Description of the task
Look through the listing below, and wherever a line has the string "screenshot", pull it out.

Material for this task

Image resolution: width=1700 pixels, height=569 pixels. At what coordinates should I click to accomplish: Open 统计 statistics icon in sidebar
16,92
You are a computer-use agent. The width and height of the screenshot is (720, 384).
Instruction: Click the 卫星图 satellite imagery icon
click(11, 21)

==

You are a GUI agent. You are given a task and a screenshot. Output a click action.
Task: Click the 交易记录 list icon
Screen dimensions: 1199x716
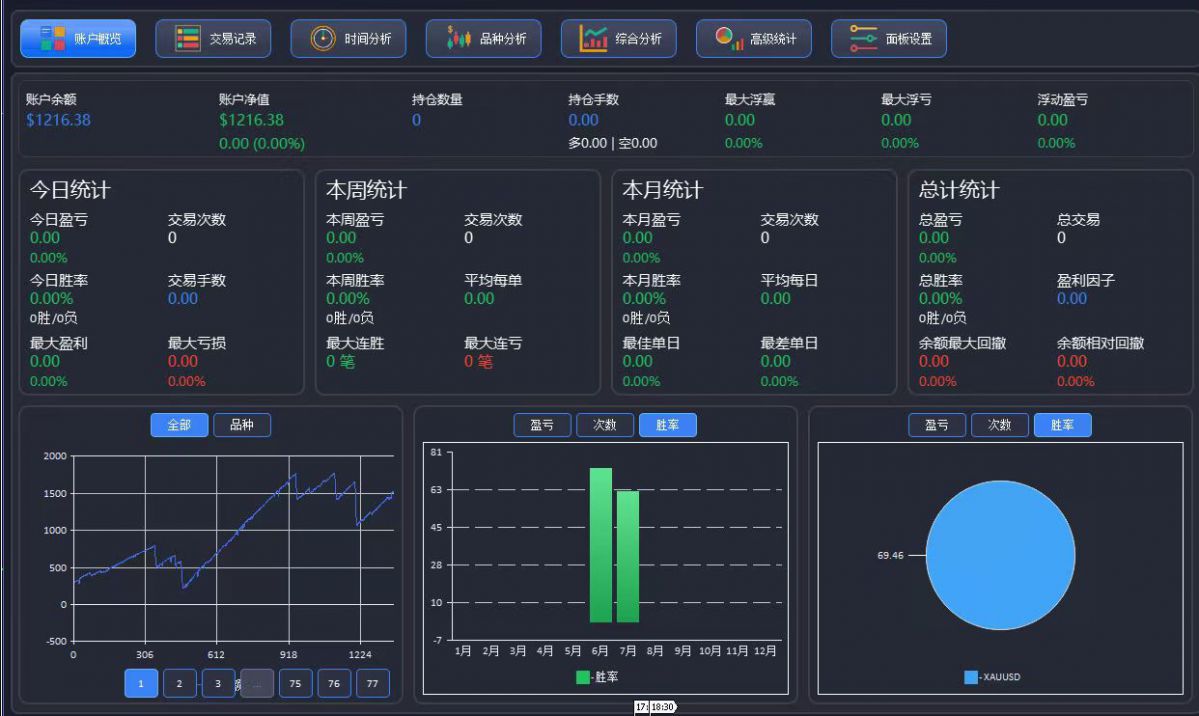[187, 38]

==

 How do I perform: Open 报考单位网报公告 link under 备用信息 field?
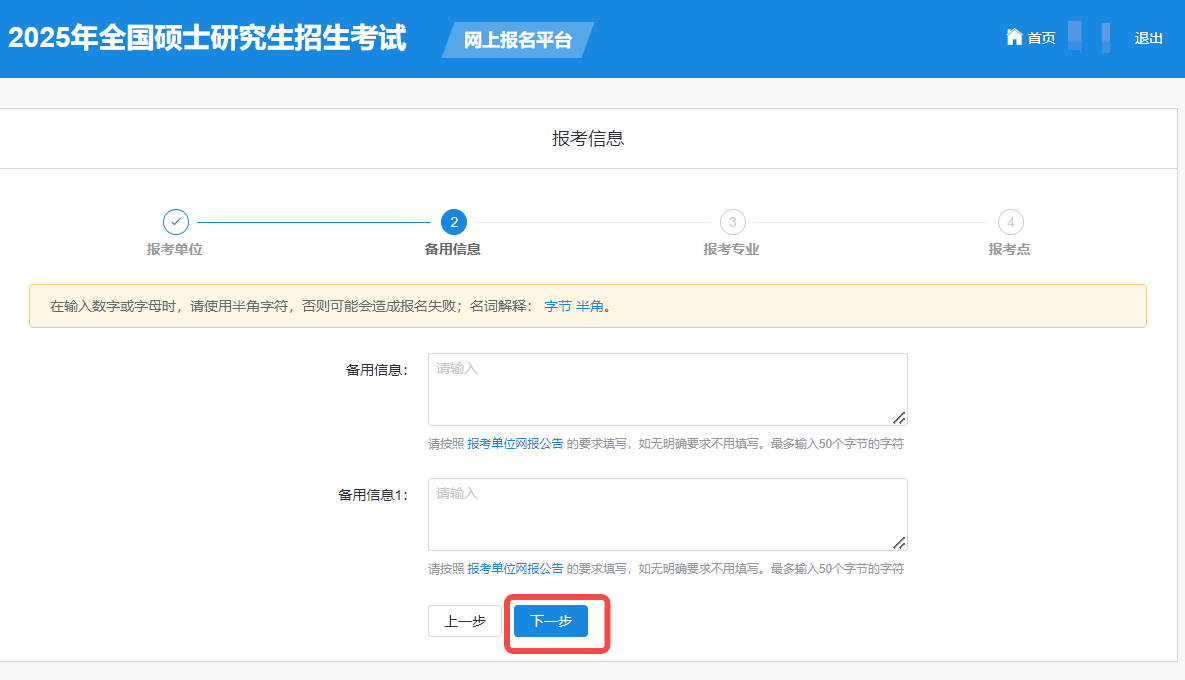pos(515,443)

Expected output
You are a computer-use agent. The width and height of the screenshot is (720, 384).
You are a GUI agent. You are given a task and a screenshot. Output a click action.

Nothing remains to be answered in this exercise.